[WHAT TO DO]
a) In the Tukwila unfair labor practice decision, where and when was the hearing held?
b) Pick up the Tukwila unfair labor practice decision after its last sentence and continue it.

[TEXT]
^^^^

DECISIONS

Decision Information

Decision Content

STATE OF WASHINGTON

BEFORE THE PUBLIC EMPLOYMENT RELATIONS COMMISSION

ROBERT B. BENNATTS,

 

Complainant,

CASE 10865-U-93-2528

Vs

DECISION 4968 - PECB

CITY OF TUKWILA,

 

Respondent

FINDINGS OF FACT, CONCLUSIONS OF LAW AND ORDER

Stephen M. Hansen, Attorney at Law, appeared for the complainant.

Williams, Kastner and Gibbs, by Ronald J. Knox, Attorney at Law, appeared for the respondent.

On December 29, 1993, Robert B. Bennatts filed a complaint charging unfair labor practices with the Public Employment Relations Commission, naming the City of Tukwila as respondent. The complaint alleged that the employer had violated RCW 41. 56. 140, by changing the complainant's shift/station assignment in retaliation for the complainant's filing of grievances with respect to disciplinary action taken against him. A hearing was held at Tukwila, Washington, on November 29, 1994, before Examiner Vincent M. Helm. The employer filed a post-hearing brief.

BACKGROUND

At the time of the hearing, the complainant had been employed by the City of Tukwila for approximately six years. At all times material herein, the complainant has been a fire fighter represented for purposes of collective bargaining by International Association of Fire Fighters, Local 2088 (union). The employer and union had a collective bargaining agreement in effect during the relevant time period, and it contained a grievance and arbitration procedure .

^^^^

[DATA LINES]
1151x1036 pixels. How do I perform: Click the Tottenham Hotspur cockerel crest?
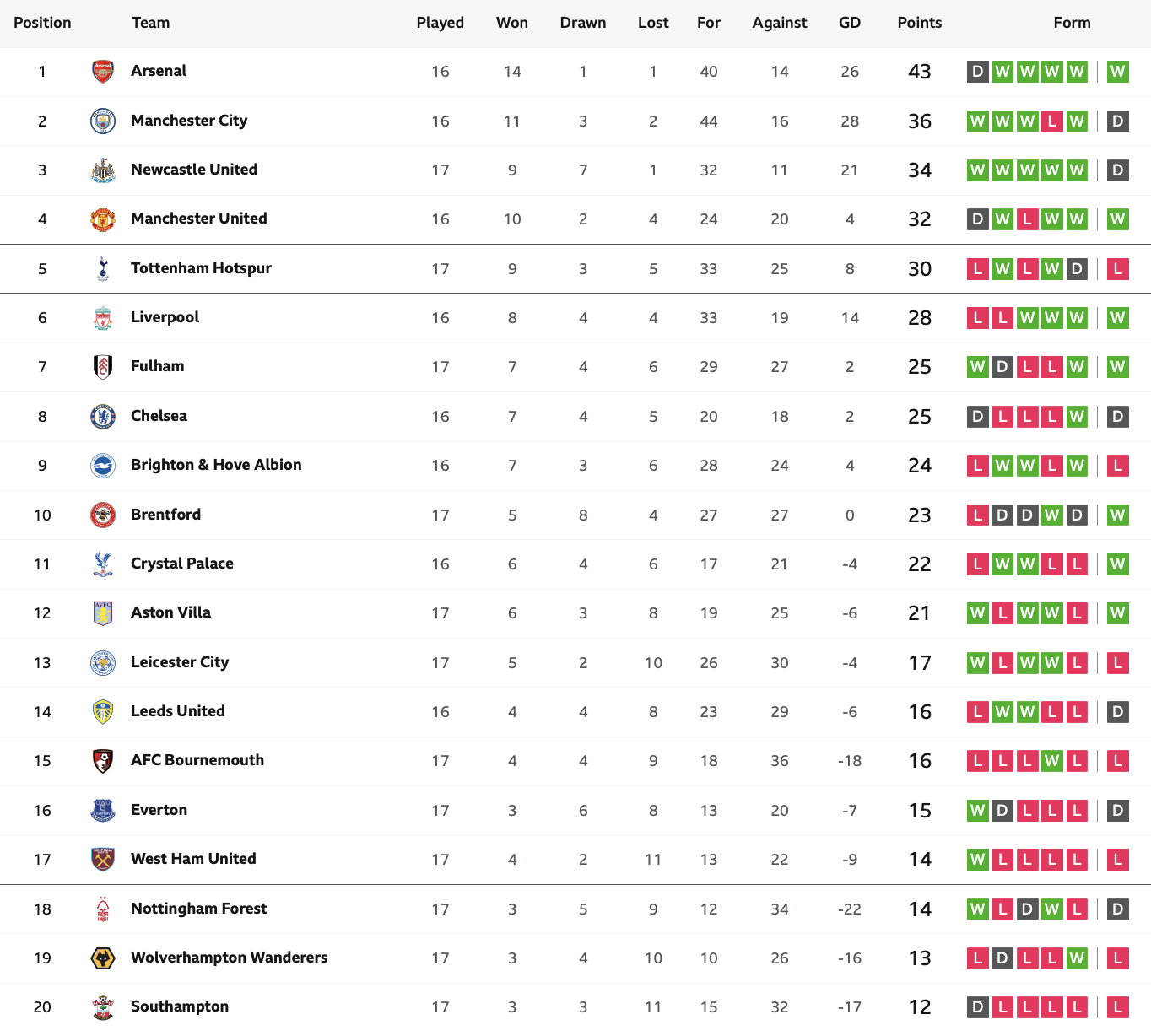(103, 268)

^^^^

[ANSWERS BY TASK]
a) At Tukwila, Washington, on November 29, 1994.

b)
During his employment, Bennatts has been assigned to all four of the employer's fire stations. Until November 24, 1993, Bennatts was certified on the lieutenant eligibility list. [1]

On or about November 24, 1993, Bennatts was required to attend a meeting with Chiefs Olivas and Keefe. Lieutenant McFarland was present as the complainant's station officer. During this meeting, which was not investigative in nature, the complainant received two disciplinary notices.

Lieutenant Kohler was chairman of the union's grievance committee, and he acted as the complainant's union representative at the November 24, 1993 meeting. Although Bennatts was dissatisfied with the union representative assigned to participate in this meeting, he raised no objection to Kohler acting in that capacity during the course of the meeting.

At the conclusion of the November 24 meeting, Bennatts discussed the matter with Kohler and perhaps McFarland. Bennatts' grievances concerning the discipline were dated December 1, 1993, and were given to Kohler at a union meeting on December 6, 1993.

When Kohler became aware of the complainant's dissatisfaction and withdrew as the complainant's representative in connection with the processing of the grievances, Bennatts attempted to persuade Kohler to continue to function as his union representative because of his familiarity with the situation. Bennatts gave Kohler a letter to that effect on December 7, 1993.

The complainant contends that Kohler met with the chiefs later in the day on December 7, 1993, and he believes the chiefs may have been informed at that time of the grievances which had been filed with the union.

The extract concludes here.